Görüldüğü gibi, Anayasa Mahkemesi (AYM), siz Taksim kaçkınlarından çok daha militan bir yaklaşım göstermektedir. Taksim Meydanı’nın 1 Mayıs Alanı olduğunu yüzünüze bir tokat gibi vurmaktadır. Siz Anayasal bir hak olan gösteri ve yürüyüş hakkını fiilen kullanmak, uygulanan hukuksuzluğu yıkıp geçmek yerine, yıllarca süren bir hukuk sürecine, AYM’nin kararına havale ettiniz. “Hak verilmez, alınır!” Ama siz, var olan bir hakkı kullanamadınız cesaretsizliğinizden, korkaklığınızdan, mücadele kaçkınlığınızdan dolayı.

Kaldı ki, AYM’nin bu açık kararına rağmen, AYM kararlarına uymamayı, hukuku yok saymayı adet haline getiren ya da hukuku Kaçak Saray Hukuku olarak uygulayan Tayyip’in bu karara uyacağına böylesine bel bağlamanız da ayrıca bir körlük ya da Tayyip’in lütfuna mazhar olmayı dilemektir.

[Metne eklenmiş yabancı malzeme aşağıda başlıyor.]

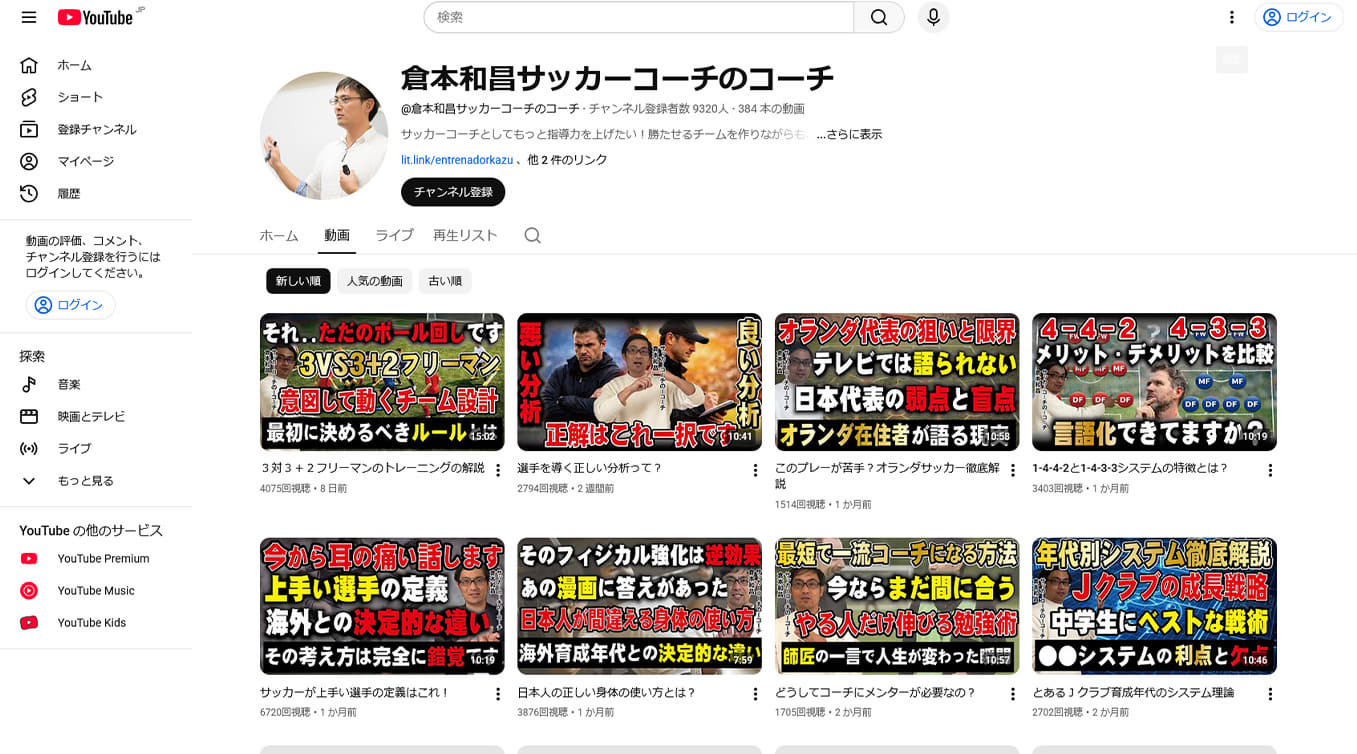
Task: Open the 4-4-2 vs 4-3-3 video thumbnail
Action: point(1154,382)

Mücadele etmeden başarıya ulaşmayı ummaktır.

Ama bir de bu mücadelede yalnız bıraktığınız (ki bizler bu yalnızlıktan hiç mi hiç yüksünmedik, tam tersine gururlandık) Taksim Mücadelesini bırakmayan HKP’lilere hak teslim edebilme, özeleştiri yapabilme cesaretini, yürekliliğini keşke gösterebilseydiniz. Yüzünüz kızarmadan, Taksim’in “işçilerin, emekçilerin mücadelesinin, emeğe saygının simgesi”, olduğunu söylüyorsunuz, “İşçi sınıfının birlik, mücadele ve dayanışma gününde, milyonlarca insanın bir araya geldiği görkemli Taksim 1 Mayıs’larının etkisi bilinmektedir”, diyerek yeni bir şey keşfetmiş gibi kamuoyuna ilan ediyorsunuz.

Biz bir kez daha kendilerine günaydın, Taksim’e hoş geldiniz diyoruz.

Sizler ne yaparsınız, sözünüzde ne kadar durursunuz bilemeyiz. Ama biz 1 Mayıs Taksim mücadelesinin onurlu mücadelecileri olarak, 1 Mayıs 2024’te de, daha önceki yıllarda olduğu gibi, yine Taksim’de olacağız, doğru bildiğimiz yoldan yine dönmeyeceğiz.

“Taksim Kızıldır Kızıl Kalacak!” sloganlarımızla, bayraklarımızla biz Beşiktaş’tan Taksim’e doğru yürüyeceğiz.

1 Mayıs’ı özüne uygun, şehitlerimize layık bir şekilde kutlamak isteyenleri bekleriz.